Advances in medical and information technology, such as online data registries and advanced genetic analysis methods, are driving new opportunities in rheumatic disease research, especially for rare diseases. While rare diseases by definition affect only a small portion of the population—a rare disease affects fewer than 200,000 people, according to the U.S. Food & Drug Administration—research on these conditions serves the broader medical community in multiple ways, including improving patient outcomes, increasing efficiency of therapies and advancing knowledge of disease-related pathways, which can lead to new targeted therapies for both rare and common diseases.
Jonathan Miner, MD, PhD, a rheumatologist and assistant professor in the Division of Infectious Diseases and Molecular Microbiology and Immunology Programs, Washington University School of Medicine, St. Louis, Mo., specializes in the intersection of innate immunity, antiviral immunity and autoimmunity. His team is currently studying several ultra-rare diseases, such as retinal vasculopathy with cerebral leukoencephalopathy (RVCL) and stimulator of interferon genes (STING) associated vasculopathy with onset in infancy (SAVI). Such diseases may affect only a few hundred individuals.
“My team works on diseases at the genetic and molecular level,” says Dr. Miner. “We approach research by asking what we can learn by comparing 50 patients with nearly identical clinical symptoms, rather than by studying hundreds or thousands of patients with matching diagnoses but varied symptoms.”
The Power of Information
A focus on symptoms can be especially important for patients with rare diseases, for whom getting an accurate diagnosis can be difficult.
Discovered in the 1980s, RVCL is a devastating disease that affects the brain, eyes, kidney, liver and, for some patients, the gastrointestinal tract and bones. In 2007, rheumatologist John Atkinson, MD, at Washington University, identified the dominant gene mutation that causes the disease. Individuals with the mutation invariably develop disease around age 40 or 50 and nearly all die within five to 10 years of disease onset. Despite ongoing research by Dr. Miner and his team, there is currently no therapy for RVCL. What’s more, many RVCL patients are misdiagnosed with systemic lupus erythematosus (SLE) or multiple sclerosis (MS).

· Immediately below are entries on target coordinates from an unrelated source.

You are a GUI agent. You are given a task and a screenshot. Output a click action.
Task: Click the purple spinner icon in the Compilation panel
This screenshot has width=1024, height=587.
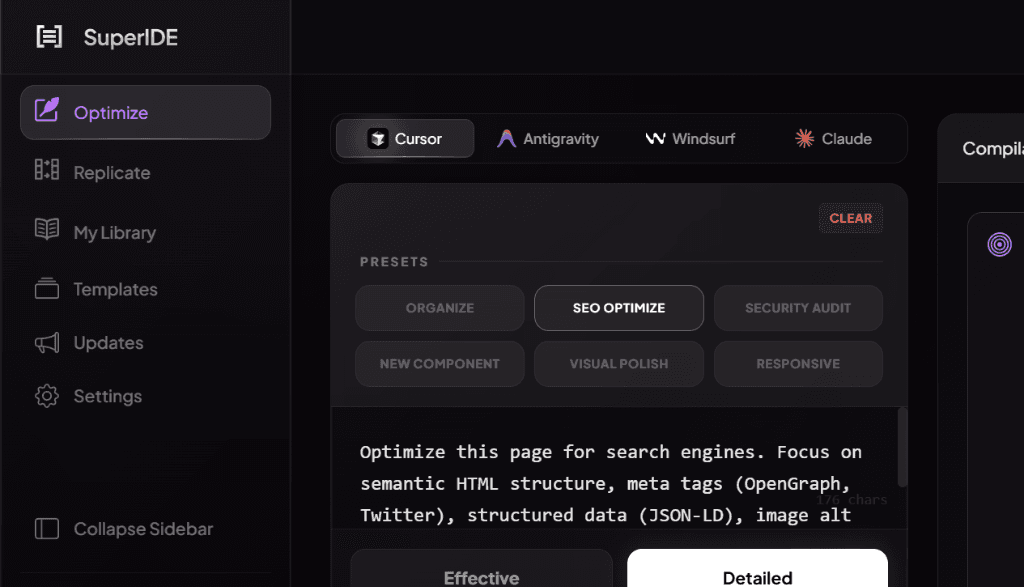pyautogui.click(x=999, y=244)
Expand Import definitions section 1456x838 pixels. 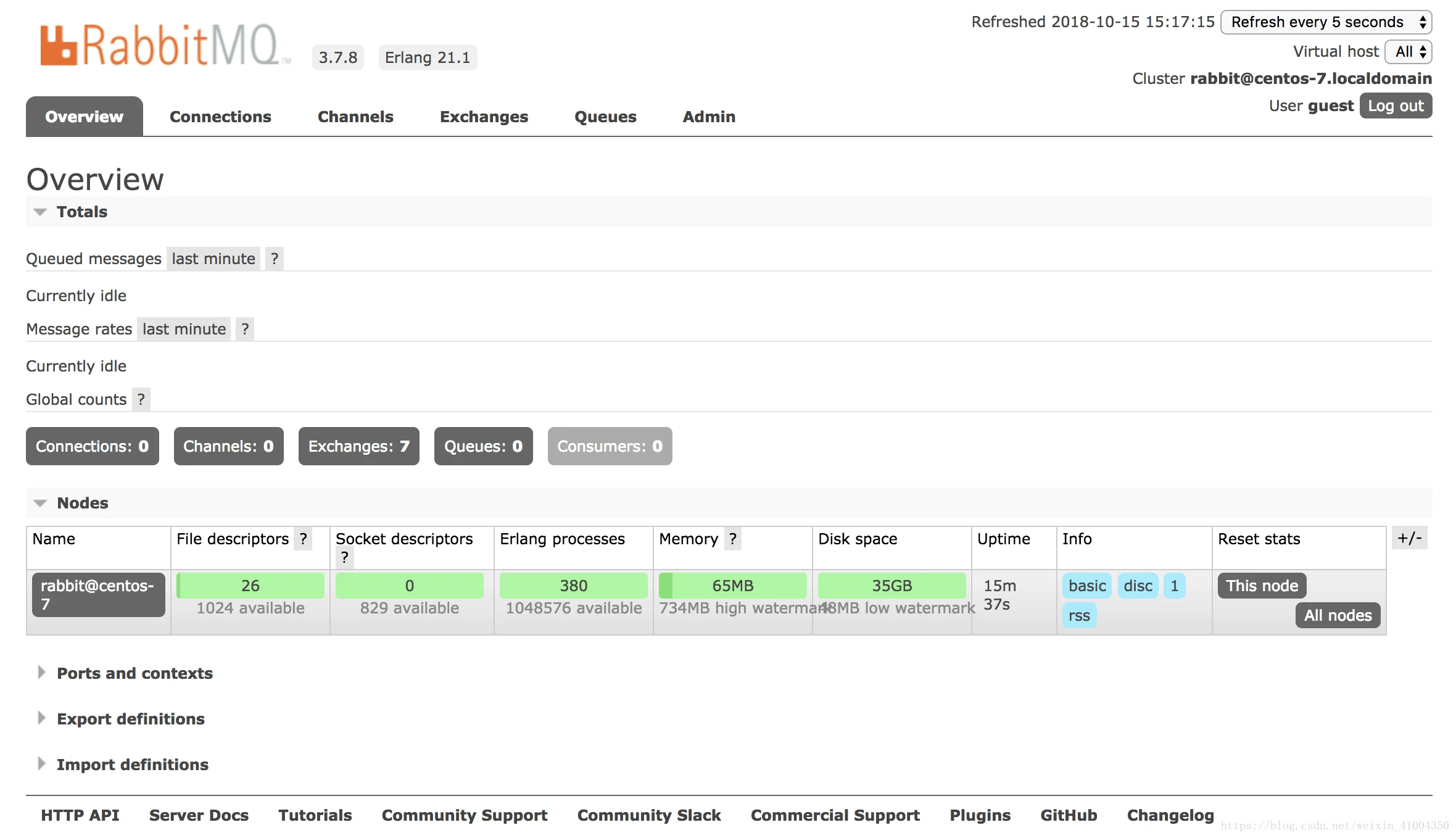coord(132,765)
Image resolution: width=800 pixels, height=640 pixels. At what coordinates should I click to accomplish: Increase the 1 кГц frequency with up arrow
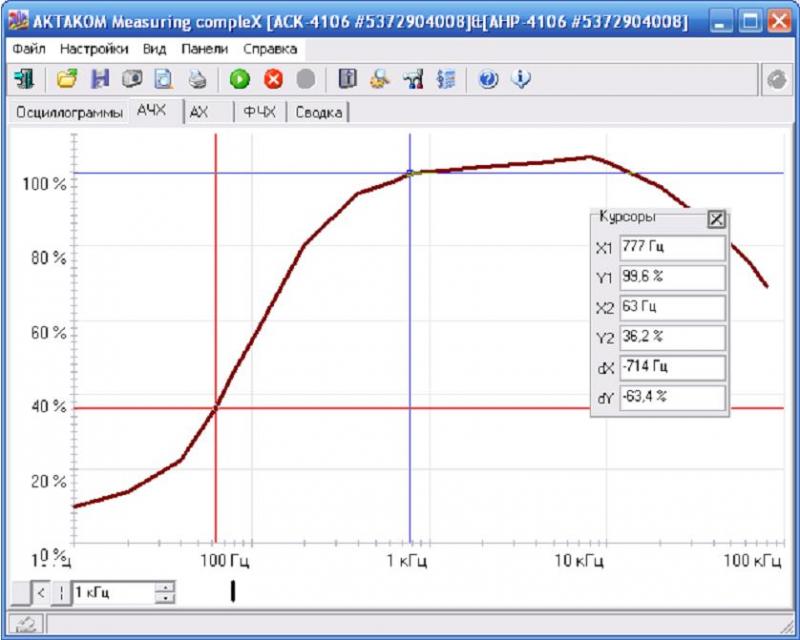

Unfortunately, the therapies for SLE and MS are ineffective for RVCL and, in some cases, can exacerbate the condition.
Dr. Miner recalls one international family with RVCL, saying their “entire village believed them to be cursed. Throughout the generations, they had lost many family members by age 45. Once the medical team identified the patient’s disease and other family members also were diagnosed with RVCL, they could say it was not a curse; it is this mutation and this specific disease. While some patients may receive a difficult diagnosis like RVCL, which is difficult to treat, it is still empowering for patients to be able to understand their diagnosis and its implications.”